For example, the interior surfaces of the cavities in the area of
the head of the pin and the base of the pin provide for a closer
fit between the cavities and the pins.
[0044] In addition, the geometry of the bins of US '418 and USD
'510 includes a relatively flat upper surface surrounding the pin
cavities, whereas the bin of the invention includes a number of
functional projections extend upwardly from the area surrounding
the cavities, which also facilitate the settling of the distributed
pins within the various cavities.
[0045] The utilization of the process of thermoforming for the
manufacture of a bowling pin storage bin, particularly with its
unique geometry, has been found to present challenging issues to be
overcome, such as potential part defects such as webbing, surface
blemishes, thin material areas at key impact areas, and warping. As
recognized by those skilled in the art of thermoforming, as a
heated pliable sheet of plastic brought down to be formed over the
male cavity, or vice versa, the top surface of the part is
controlled by the mold. That is, the area of the mold that contacts
the plastic first tends to be the thickest, while the remainder of
the plastic sheet is drawn and thins as the sheet is brought
further down upon the mold. Using a thermoforming technique,
sometimes referred to as drape forming, using a male mold, seemed
logical because of the complexity of the pocket geometry, i.e., the
complex shapes of the cavities 16a-16j. But, while the top surface
is controlled by the mold and tends to be the thickest, with this
technique the top surface forms the bottom of the bin and the top
of the bin, which is used for mounting the bin, is created by the
uncontrolled surface.
[0046] Another challenge that is confronted when thermoforming a
bin of the invention is that of forming key edges of internal cup
shapes. With thermoforming as the plastic sheet is moved onto or
into the irregularities of the mold, such as forming the plastic
sheet around corners, there is a tendency for the plastic to form
relatively large radii which, when compared to the prior art sheet
metal bin, such as that shown in FIG. 1, can considerably change
the ability of the shapes thus formed to function in the manner
intended. The result can disadvantageously affect the ability of
the bin to consistently catch and hold the incoming pins. Also,
because the bin must function as a two-layer pin storage unit, the
ability to catch and hold a second layer of pins can be exacerbated
by the aforementioned tendency to form large radii in the internal
geometry of the pin cavities.
[0047] Still further, because of unique application of
thermoforming techniques to the manufacture of a bowling pin
storage bin, which is a large part Which includes ten relatively
complex and deep pockets, one is challenged to ensure that the
horizontal stiffness of the finished product is adequate. This
consideration is of importance, for example, particularly when
considering the use to which the bin is put, such as, e.g., if a
person were to support their weight by leaning out over the bin to
grab an orphaned pin.
[0048] In addition, unlike prior art sheet metal bins, which can be
relatively precisely and firmly mounted to the supporting frame, a
plastic bin produces additionally challenges. For example, rubber
grommets can be used at least fastening locating to allow the bin
to expand and contract thermally with temperature change, to help
soften impact noise, and to silence any rattle of large free
floating washers, e.g., used to retain the bin at locations where
shoulder screws are used, Inherent in thermoforming HDPE, or other
plastic, is the inability to accurately trim and machine the
mounting holes, Because of this, mounting holes can be replaced
with slots to ease any hole alignment issues.

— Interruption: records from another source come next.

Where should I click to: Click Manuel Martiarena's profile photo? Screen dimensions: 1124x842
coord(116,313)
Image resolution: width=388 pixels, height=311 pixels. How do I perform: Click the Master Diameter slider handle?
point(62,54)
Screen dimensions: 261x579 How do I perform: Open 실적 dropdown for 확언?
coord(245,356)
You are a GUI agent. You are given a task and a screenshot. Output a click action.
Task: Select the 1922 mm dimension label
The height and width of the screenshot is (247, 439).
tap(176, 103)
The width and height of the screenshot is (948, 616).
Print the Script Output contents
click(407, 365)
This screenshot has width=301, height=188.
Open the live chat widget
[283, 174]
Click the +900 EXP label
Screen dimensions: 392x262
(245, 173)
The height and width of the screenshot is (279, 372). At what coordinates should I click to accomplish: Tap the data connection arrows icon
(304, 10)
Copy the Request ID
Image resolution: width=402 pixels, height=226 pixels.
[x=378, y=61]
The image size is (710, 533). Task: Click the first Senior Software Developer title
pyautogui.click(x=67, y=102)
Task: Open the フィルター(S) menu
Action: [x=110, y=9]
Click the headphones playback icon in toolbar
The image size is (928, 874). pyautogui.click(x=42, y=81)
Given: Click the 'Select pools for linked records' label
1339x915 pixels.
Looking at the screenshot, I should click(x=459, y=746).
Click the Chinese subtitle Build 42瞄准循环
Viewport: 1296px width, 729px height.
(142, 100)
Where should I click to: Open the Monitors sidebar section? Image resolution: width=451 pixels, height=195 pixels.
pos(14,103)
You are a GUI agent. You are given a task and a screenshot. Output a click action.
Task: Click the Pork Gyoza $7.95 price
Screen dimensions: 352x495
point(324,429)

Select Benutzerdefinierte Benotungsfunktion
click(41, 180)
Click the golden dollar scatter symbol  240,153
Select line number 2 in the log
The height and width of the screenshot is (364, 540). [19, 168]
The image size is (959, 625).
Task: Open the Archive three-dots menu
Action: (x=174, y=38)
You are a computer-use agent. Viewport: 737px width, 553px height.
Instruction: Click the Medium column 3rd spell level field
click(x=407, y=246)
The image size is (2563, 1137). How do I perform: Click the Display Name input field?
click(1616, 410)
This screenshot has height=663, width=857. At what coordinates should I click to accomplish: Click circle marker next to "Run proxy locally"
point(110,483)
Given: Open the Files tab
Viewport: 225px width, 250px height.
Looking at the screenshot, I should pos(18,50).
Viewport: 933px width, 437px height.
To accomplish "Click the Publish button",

[0049] FIG. 4 illustrates a second embodiment of a storage bin
according to the invention. In addition to variations in the
geometry of the bin of this embodiment, compared to that of FIG. 2,
this embodiment is preferably formed using female tooling in the
thermoforming process. In contrast to utilizing male tooling, i.e.,
a male cavity or mold, the heated pliable polymer sheet is bought
into engagement with the mold to assume the shapes of the recesses
therein. FIGS. 4a and 4b schematically illustrate two stages of a
thermoforming process using a female mold and relying upon a vacuum
assist in positioning the polymer sheet. In FIG. 4a, after the
application of suitable heating, schematically shown as radiating
from above, to render the extruded sheet pliable, while clamped in
a frame, the extruded sheet is brought to engage the female mold.
As can be seen in FIG. 4a, the top surfaces of the mold are the
first surfaces to come into engagement with the sheet. As the
vacuum continues to be applied through the mold, shown in FIG. 4b,
atmospheric pressure pushes the pliable sheet into the recess of
the female mold, stretching the sheet to lie against the inner
surfaces of the mold. After cooling and removal of the clamped
frame, FIG. 4c shows the part that has been formed. FIG. 4c
schematically illustrates the tendency of those areas of the sheet
which are the last to engage the mold are the thinnest, i.e., the
areas which had been stretched during the application of vacuum to
the pliable sheet. The thickest areas of the part are those which
first engaged the mold, particularly the top of the part.
[0050] Returning to the second embodiment of the storage bin of the
invention, FIG. 5 illustrates, in perspective view, a longitudinal
cross section of the bin. Because the bin of FIG. 5 is produced
with a thermoforming process like that of FIGS. 4a, 4b, the top
surfaces 21 of the bin are those that are "uncontrolled," i.e.,
surfaces that had not been in direct engagement with surfaces of
the mold, whereas the undersurfaces 22 of the bin are those that
are "controlled," i.e., surfaces that are formed by being in direct
engagement with the surfaces of the mold. In addition, unlike the
bin of the first embodiment shown in FIG. 2, the uppermost areas 23
of the bin are those which, during manufacture according to a
process like that of FIGS. 4a, 4b, are areas of the pliable sheet
that had engaged the surfaces of the female mold first and,
therefore, they are the thicker areas of the bin, whereas the
bottom areas of the bin of FIG. 5 are those that had engaged
surfaces of the female mold later in the process and, therefore,
they are the thinner areas, but for which impact resistance is not
as much of a factor. Although the surfaces of the bottom areas
include those which are contacted by the distributed pins, the
impact forces are typically not as significant as those that are
absorbed the surfaces of the uppermost areas 23.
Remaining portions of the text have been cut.